Pixel coordinate grounding data:
- Opening Delimiter -

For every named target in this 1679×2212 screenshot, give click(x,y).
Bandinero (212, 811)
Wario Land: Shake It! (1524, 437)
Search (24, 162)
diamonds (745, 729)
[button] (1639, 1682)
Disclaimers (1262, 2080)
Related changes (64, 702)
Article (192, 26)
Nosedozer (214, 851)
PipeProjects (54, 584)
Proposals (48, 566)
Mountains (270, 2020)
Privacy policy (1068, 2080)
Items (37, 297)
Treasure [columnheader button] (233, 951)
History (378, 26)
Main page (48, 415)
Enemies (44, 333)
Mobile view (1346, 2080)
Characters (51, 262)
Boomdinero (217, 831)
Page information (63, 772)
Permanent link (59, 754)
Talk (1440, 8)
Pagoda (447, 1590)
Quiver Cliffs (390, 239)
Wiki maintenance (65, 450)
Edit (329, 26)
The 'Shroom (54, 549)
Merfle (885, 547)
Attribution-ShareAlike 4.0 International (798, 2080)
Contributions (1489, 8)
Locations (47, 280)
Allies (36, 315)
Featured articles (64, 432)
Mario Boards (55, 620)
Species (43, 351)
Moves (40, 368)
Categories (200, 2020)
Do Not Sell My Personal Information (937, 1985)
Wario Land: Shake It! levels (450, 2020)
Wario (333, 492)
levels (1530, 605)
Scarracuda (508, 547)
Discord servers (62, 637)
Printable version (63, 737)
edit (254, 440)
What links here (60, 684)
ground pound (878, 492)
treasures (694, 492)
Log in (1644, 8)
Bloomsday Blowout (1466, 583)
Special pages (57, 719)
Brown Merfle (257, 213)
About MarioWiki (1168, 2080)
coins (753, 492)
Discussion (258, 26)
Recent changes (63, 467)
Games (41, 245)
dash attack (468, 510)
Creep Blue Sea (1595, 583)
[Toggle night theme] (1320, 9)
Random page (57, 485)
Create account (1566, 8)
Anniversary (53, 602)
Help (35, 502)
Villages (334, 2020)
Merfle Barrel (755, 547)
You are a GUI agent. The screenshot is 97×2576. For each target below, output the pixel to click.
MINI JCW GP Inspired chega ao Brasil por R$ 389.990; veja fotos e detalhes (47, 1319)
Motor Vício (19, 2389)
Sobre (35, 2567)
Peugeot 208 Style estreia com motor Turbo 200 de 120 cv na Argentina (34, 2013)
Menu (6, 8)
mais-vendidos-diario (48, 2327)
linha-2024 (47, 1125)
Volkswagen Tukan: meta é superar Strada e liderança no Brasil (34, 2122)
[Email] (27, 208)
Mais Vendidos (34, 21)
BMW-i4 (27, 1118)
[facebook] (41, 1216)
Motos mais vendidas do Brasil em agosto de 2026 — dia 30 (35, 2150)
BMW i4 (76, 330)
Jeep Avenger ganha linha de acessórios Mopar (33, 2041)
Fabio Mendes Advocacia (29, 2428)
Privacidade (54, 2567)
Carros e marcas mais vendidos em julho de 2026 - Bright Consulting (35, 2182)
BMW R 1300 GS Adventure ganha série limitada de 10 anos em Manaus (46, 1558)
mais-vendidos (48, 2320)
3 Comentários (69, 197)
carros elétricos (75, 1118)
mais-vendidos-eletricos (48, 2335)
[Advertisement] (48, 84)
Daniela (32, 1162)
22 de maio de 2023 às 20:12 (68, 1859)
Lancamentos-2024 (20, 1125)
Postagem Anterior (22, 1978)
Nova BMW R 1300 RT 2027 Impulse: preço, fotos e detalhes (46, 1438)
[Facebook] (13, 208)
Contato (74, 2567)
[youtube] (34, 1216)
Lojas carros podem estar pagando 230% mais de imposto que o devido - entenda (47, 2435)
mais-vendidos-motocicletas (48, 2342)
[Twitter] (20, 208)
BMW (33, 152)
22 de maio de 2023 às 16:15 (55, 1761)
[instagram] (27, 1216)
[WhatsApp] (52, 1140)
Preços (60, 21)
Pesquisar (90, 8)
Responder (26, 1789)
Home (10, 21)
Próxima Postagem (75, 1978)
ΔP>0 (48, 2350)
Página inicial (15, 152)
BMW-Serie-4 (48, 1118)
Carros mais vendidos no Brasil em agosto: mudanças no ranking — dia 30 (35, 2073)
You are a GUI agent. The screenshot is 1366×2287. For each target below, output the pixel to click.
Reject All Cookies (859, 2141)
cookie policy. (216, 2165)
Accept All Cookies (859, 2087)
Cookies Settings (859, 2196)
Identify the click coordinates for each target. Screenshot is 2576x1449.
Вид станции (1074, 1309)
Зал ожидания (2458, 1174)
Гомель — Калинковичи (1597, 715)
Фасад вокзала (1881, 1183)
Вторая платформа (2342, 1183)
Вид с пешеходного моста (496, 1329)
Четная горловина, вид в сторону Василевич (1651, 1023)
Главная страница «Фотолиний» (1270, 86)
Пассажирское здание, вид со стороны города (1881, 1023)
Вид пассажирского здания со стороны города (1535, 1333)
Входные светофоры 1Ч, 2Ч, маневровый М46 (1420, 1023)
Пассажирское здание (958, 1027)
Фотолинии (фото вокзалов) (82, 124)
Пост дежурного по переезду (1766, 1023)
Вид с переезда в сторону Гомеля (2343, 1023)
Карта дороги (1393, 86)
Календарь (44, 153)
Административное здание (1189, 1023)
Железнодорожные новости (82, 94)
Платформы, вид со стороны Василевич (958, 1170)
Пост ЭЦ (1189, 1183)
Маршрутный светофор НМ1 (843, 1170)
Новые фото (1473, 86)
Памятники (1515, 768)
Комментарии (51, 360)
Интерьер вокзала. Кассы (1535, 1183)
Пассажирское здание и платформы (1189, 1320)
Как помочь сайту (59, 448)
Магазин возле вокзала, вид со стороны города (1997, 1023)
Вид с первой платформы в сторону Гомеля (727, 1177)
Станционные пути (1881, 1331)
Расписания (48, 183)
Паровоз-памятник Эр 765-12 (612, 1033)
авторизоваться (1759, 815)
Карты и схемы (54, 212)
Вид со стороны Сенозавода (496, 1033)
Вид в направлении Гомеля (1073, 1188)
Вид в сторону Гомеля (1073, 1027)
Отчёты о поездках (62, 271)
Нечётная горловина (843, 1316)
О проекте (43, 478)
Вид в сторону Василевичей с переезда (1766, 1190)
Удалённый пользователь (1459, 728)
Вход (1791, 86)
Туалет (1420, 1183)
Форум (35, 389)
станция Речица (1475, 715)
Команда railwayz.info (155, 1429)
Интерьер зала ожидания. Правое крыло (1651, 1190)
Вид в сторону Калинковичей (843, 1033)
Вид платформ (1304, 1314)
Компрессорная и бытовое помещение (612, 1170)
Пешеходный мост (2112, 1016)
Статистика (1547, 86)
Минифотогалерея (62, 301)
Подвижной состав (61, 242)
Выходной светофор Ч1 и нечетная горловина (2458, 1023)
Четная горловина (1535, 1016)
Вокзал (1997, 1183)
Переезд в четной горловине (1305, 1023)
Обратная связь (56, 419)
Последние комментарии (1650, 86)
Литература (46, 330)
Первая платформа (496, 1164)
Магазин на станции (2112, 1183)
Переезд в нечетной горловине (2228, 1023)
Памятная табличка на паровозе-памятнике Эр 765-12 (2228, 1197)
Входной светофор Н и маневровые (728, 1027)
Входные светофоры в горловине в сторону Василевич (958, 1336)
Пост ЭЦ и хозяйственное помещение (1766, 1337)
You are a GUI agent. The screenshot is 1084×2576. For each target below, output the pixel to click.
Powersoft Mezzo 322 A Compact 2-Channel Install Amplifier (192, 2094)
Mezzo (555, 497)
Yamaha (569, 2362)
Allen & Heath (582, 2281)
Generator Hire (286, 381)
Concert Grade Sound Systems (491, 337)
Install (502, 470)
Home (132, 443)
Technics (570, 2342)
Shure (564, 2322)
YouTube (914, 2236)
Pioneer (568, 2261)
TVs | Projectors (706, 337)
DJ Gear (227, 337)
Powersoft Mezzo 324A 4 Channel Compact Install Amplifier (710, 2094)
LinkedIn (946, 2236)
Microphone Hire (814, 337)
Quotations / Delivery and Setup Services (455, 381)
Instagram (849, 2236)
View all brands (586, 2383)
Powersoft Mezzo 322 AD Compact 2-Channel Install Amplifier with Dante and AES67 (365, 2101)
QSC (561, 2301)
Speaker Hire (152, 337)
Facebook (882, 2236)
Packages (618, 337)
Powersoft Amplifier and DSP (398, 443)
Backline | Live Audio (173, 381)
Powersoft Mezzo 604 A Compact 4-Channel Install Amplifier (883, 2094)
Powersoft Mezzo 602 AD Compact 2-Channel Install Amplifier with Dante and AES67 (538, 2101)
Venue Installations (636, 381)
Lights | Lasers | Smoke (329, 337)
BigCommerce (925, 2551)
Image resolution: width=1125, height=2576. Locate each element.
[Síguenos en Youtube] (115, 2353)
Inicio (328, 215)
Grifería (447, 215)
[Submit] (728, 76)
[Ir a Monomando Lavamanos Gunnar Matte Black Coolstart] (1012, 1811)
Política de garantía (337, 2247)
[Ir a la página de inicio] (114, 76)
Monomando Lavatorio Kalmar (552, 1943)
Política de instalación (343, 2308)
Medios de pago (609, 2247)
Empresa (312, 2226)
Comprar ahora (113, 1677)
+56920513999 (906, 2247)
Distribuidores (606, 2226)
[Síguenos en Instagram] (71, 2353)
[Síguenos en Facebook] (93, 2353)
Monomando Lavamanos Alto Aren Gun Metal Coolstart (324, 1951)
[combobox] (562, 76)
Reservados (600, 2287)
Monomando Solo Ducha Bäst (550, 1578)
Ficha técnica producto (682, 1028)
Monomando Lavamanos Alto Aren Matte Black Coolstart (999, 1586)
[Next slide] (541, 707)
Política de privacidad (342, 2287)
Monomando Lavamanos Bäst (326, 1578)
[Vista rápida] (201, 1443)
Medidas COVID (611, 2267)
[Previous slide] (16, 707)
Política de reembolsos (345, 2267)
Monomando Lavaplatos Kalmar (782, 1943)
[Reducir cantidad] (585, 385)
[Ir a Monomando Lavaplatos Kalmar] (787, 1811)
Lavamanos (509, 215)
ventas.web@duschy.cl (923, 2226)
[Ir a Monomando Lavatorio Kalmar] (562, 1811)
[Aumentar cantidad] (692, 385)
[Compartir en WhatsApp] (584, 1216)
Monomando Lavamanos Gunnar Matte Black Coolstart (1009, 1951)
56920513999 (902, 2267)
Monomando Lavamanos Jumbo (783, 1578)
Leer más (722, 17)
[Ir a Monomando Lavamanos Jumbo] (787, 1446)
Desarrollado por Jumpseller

- Closing Delimiter -

Output the lines of the records above exactly as they appear, from the line containing "Nosedozer (214, 851)" through the line containing "Merfle Barrel (755, 547)".

Answer for the task:
Nosedozer (214, 851)
PipeProjects (54, 584)
Proposals (48, 566)
Mountains (270, 2020)
Privacy policy (1068, 2080)
Items (37, 297)
Treasure [columnheader button] (233, 951)
History (378, 26)
Main page (48, 415)
Enemies (44, 333)
Mobile view (1346, 2080)
Characters (51, 262)
Boomdinero (217, 831)
Page information (63, 772)
Permanent link (59, 754)
Talk (1440, 8)
Pagoda (447, 1590)
Quiver Cliffs (390, 239)
Wiki maintenance (65, 450)
Edit (329, 26)
The 'Shroom (54, 549)
Merfle (885, 547)
Attribution-ShareAlike 4.0 International (798, 2080)
Contributions (1489, 8)
Locations (47, 280)
Allies (36, 315)
Featured articles (64, 432)
Mario Boards (55, 620)
Species (43, 351)
Moves (40, 368)
Categories (200, 2020)
Do Not Sell My Personal Information (937, 1985)
Wario Land: Shake It! levels (450, 2020)
Wario (333, 492)
levels (1530, 605)
Scarracuda (508, 547)
Discord servers (62, 637)
Printable version (63, 737)
edit (254, 440)
What links here (60, 684)
ground pound (878, 492)
treasures (694, 492)
Log in (1644, 8)
Bloomsday Blowout (1466, 583)
Special pages (57, 719)
Brown Merfle (257, 213)
About MarioWiki (1168, 2080)
coins (753, 492)
Discussion (258, 26)
Recent changes (63, 467)
Games (41, 245)
dash attack (468, 510)
Creep Blue Sea (1595, 583)
[Toggle night theme] (1320, 9)
Random page (57, 485)
Create account (1566, 8)
Anniversary (53, 602)
Help (35, 502)
Villages (334, 2020)
Merfle Barrel (755, 547)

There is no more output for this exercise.